Keep whines away during a hike or walk with kids by playing walking games. These easy activities help children stay interested and engaged when you are taking a family hike or simply walking to school or the playground. They don't require any preparation or props, and they are great for kicking off conversations with your kiddos too!

  1. I Spy: This classic travel game works just as well when you are on foot. Make it more challenging by adding rules, such as "natural items only" or "pick something that has a name that shares your initial."        
  1. When You Hear ... : Pick a trigger sound, such as a car horn or a bird's chirp. Line up in single file and start walking. When you hear the sound, the first person in the line has to run to the back. Continue until everyone's had a turn to lead.
  2. Poetry to Go: Take turns creating a poem-on-the-go. Start off with a simple line like "I really love to take a walk" and have kids add their own rhymes in turn ("except when I forget my sock" ... "and then I step upon a rock" ... and so on).
  3. Interval Training: Spice up a walk by challenging kids to incorporate different moves, such as running, hopping, skipping, scuttling sideways, etc. What other styles of walking or moving can they come up with?
  4. Follow the Leader: Similarly, play follow-the-leader. The leader adds an element to the walk, like an arm motion, a sound, a hop, or so on. Everyone behind has to follow along.
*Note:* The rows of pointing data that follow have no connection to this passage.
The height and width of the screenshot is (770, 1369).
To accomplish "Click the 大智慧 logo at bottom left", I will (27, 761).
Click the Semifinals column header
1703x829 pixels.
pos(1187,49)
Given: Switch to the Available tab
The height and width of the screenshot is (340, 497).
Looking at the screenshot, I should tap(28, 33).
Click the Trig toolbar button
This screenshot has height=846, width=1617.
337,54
Or, to make the game more challenging, have each new leader add a new element while keeping all the old ones going.
  1. Count Off: Pick something to keep track of, from red cars to dead trees. Make it a contest or collaborate, whichever is more appealing to your crew of walkers.
  2. Count Up: Bring a pedometer and try some of these pedometer activities.
  3. Spelling Bee: Have children challenge each other—and you—to spell words based on what they can see, such as "crow" or "cement" or "caterpillar."
  1. 20 Questions: Hide a small object (something from your bag, or that you find along the trail or sidewalk) in your hand and have kids try to figure out what it is.
  2. Name That Tune: For younger children, sing the lyrics and stick with songs you're positive kids know. As they get older, make the game more challenging by humming or whistling the tune and picking more obscure songs.
  3. Catch! Bring a small ball with you and toss it from person to person as you walk. Keep count and see how long your streak can get before dropping the ball.
  4. Ghost: This is a spelling game suitable for older kids. The challenge is to add letters to a word fragment—but not be the one to complete the word. Start with a random letter, and then each player take turns adding new letters. They must be legitimate parts of a word. If you do finish a word (say, it's your turn when "BREAKFAS" gets to you; your only choice is to finish the word "breakfast"), you get a point. Five points and you're out.